Il Governo ha pubblicato, sulla Gazzetta Ufficiale n. 54 del 6 marzo 2015, il Decreto Legislativo n. 23 del 4.3.2015 con le disposizioni in materia di contratto di lavoro a tempo indeterminato a tutele crescenti di cui alleghiamo alla presente il testo definitivo.

Tale norma è in vigore dal 7 marzo 2015.

È bene precisare che il contratto a tutele crescenti non è una nuova tipologia contrattuale “speciale” né una forma facoltativa di rapporto di lavoro. Esso diventerà, invece, la normale modalità di assunzione a tempo indeterminato per tutti i lavoratori, ad eccezione dei dirigenti, assunti dopo l’entrata in vigore del decreto 20 febbraio 2015.

Dati forniti >>

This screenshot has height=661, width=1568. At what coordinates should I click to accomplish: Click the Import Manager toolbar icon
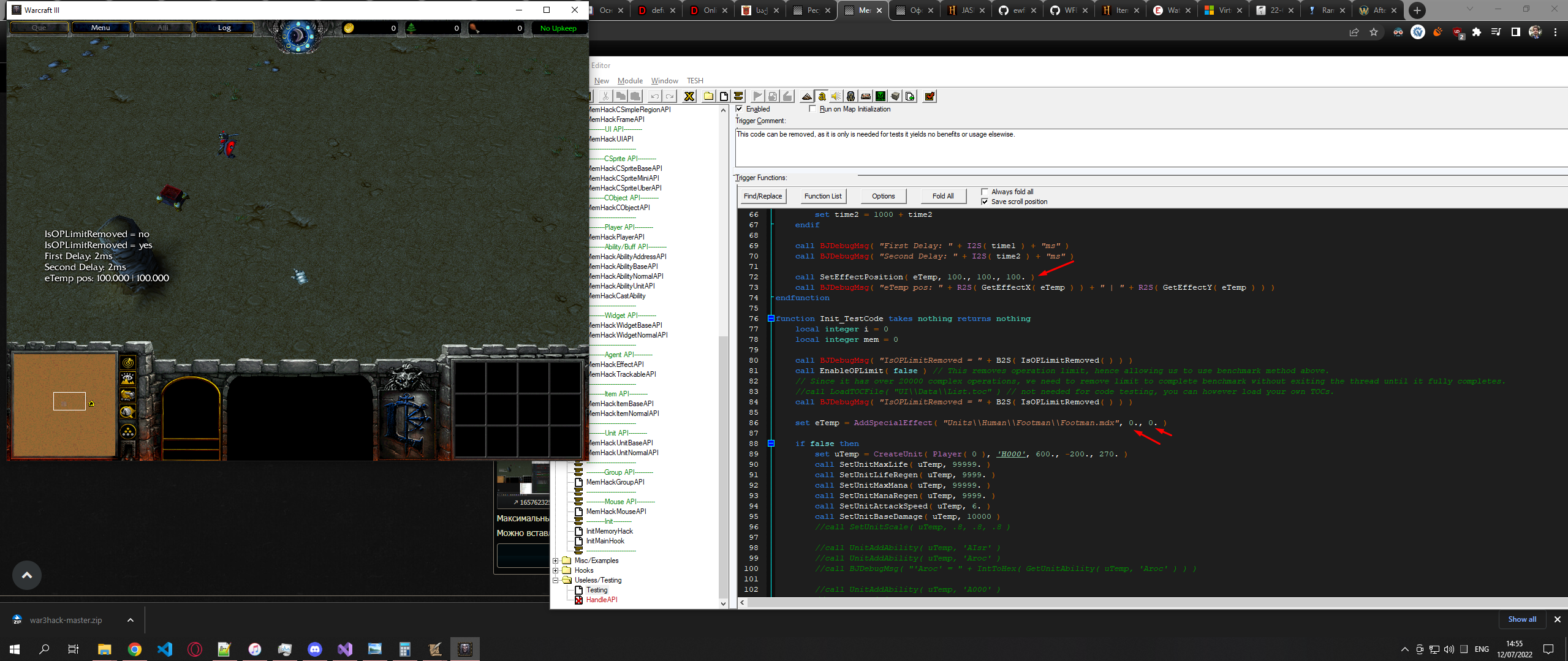click(x=910, y=96)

Consegna dell'esercizio >>
A: Secondo il testo della pagina, in quale numero della Gazzetta Ufficiale è stato pubblicato il Decreto Legislativo n. 23?
B: Indica se ciascuna affermazione concorda con il testo della pagina, rispondendo sì o no e citando le parole decisive: (i) la norma è in vigore dal 7 marzo 2015; (ii) il contratto a tutele crescenti è una forma facoltativa di rapporto di lavoro; (iii) la nuova modalità di assunzione riguarda anche i dirigenti.
Per svolgere l'esercizio non occorre consultare i dati.

Risposte in ordine >>
A: Nel n. 54 del 6 marzo 2015.

B:
(i) Sì: «Tale norma è in vigore dal 7 marzo 2015.»
(ii) No: «non è una nuova tipologia contrattuale “speciale” né una forma facoltativa di rapporto di lavoro»
(iii) No: «ad eccezione dei dirigenti»